La operación, que tardó más de un año en concretarse debido a gestiones legales, ha sido calificada como uno de los hitos más importantes de conservación privada en el sur del país. La organización planea trabajar junto al Ministerio del Medio Ambiente para convertir la isla en un parque nacional protegido.
Pese al valor ambiental de la iniciativa, comunidades huilliches de Quellón han manifestado su preocupación por no haber sido consideradas en el proceso de compraventa y planificación futura. Cristian Chiguay, lonko de la comunidad indígena Yaldad, expresó su malestar por la falta de participación indígena en decisiones que afectan directamente a su territorio ancestral.
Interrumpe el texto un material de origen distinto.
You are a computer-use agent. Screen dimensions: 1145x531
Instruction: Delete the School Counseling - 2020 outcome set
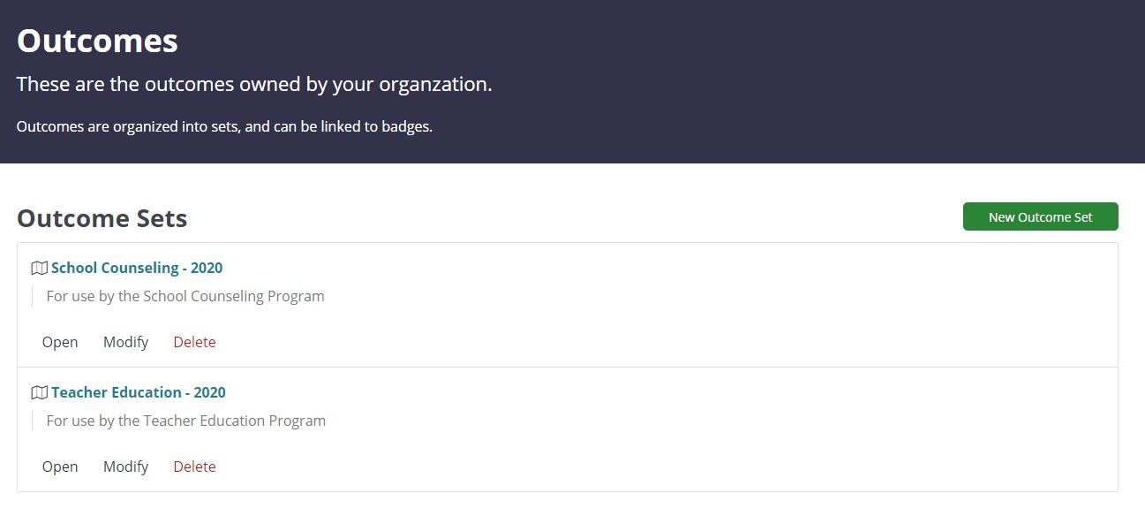click(194, 342)
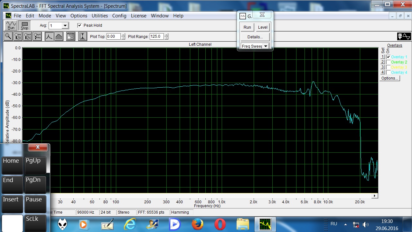Click the generator Details... button
412x232 pixels.
(x=255, y=37)
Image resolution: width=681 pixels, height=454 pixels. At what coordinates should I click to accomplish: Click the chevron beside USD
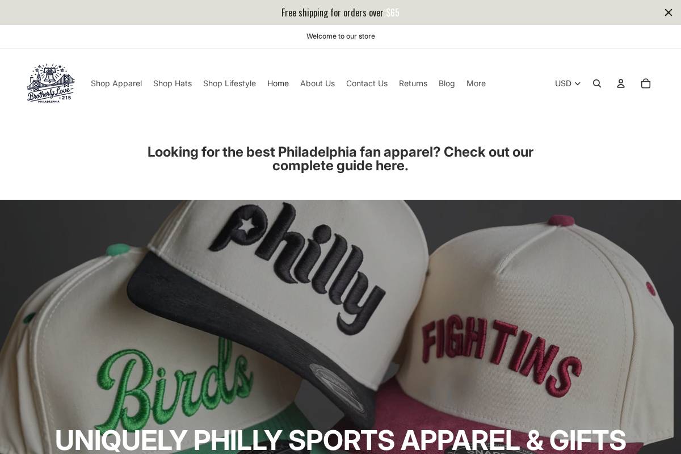tap(578, 83)
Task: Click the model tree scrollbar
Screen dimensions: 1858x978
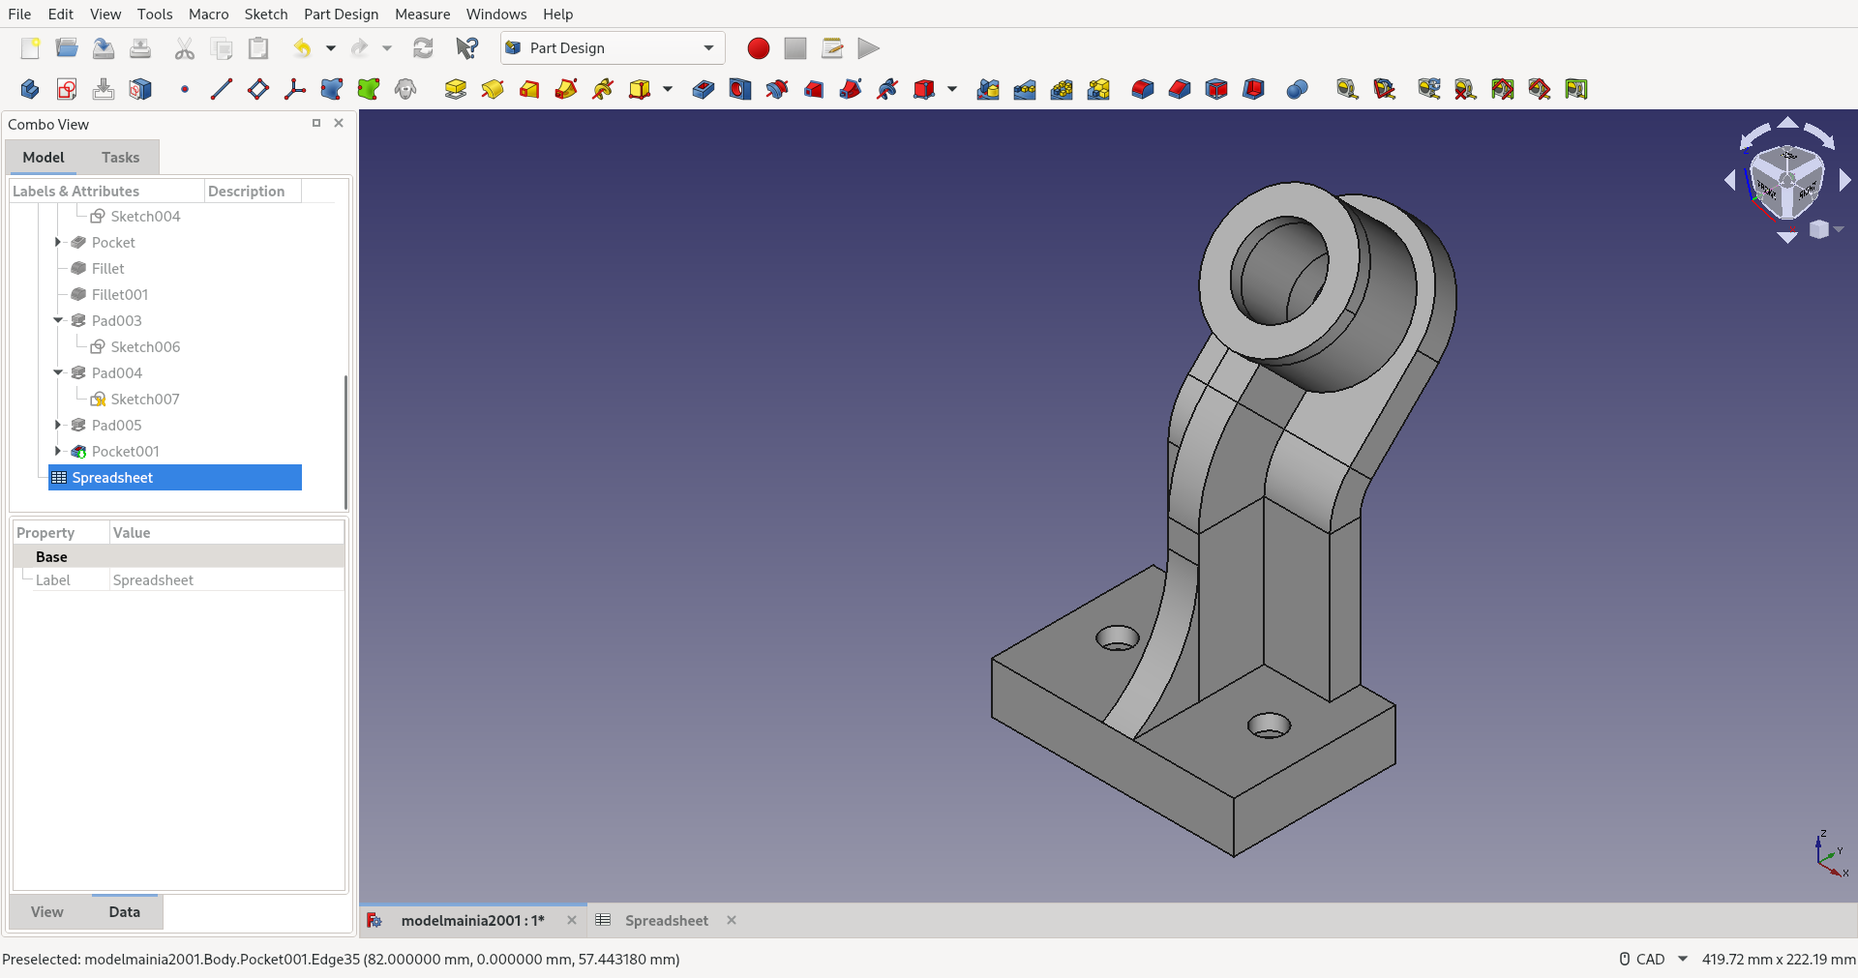Action: (344, 440)
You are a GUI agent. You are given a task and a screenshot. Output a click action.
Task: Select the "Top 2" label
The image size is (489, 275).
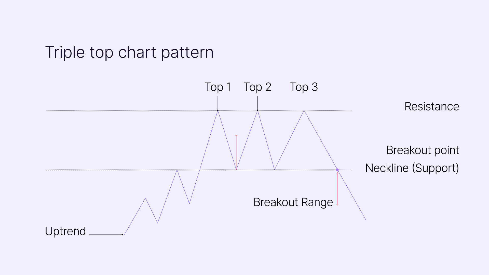tap(257, 87)
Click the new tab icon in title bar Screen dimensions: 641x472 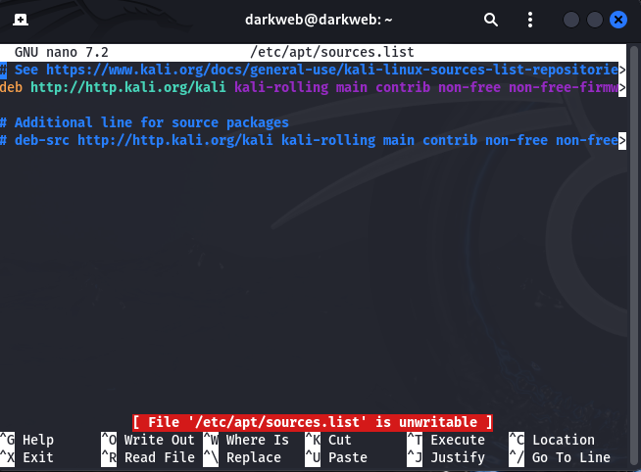click(x=22, y=20)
En la misma línea, Juan Carlos Viveros, vocero de la organización Defendamos Chiloé, valoró el proyecto de conservación, pero insistió en la necesidad de respetar la solicitud vigente de Espacio Costero Marino de Pueblos Originarios (ECMPO) que presentaron comunidades de la zona.
Aunque el monto final de la transacción no fue revelado, se estima que la isla llegó a ofrecerse en el mercado por 20 millones de dólares. La compra es vista como una oportunidad clave para proteger la isla de amenazas históricas, como proyectos extractivos y la caza de ballenas.
No obstante, las comunidades locales han advertido que una conservación sin participación activa de los pueblos originarios no garantiza justicia ambiental ni territorial, y exigen ser parte fundamental de cualquier decisión futura sobre el destino de la isla.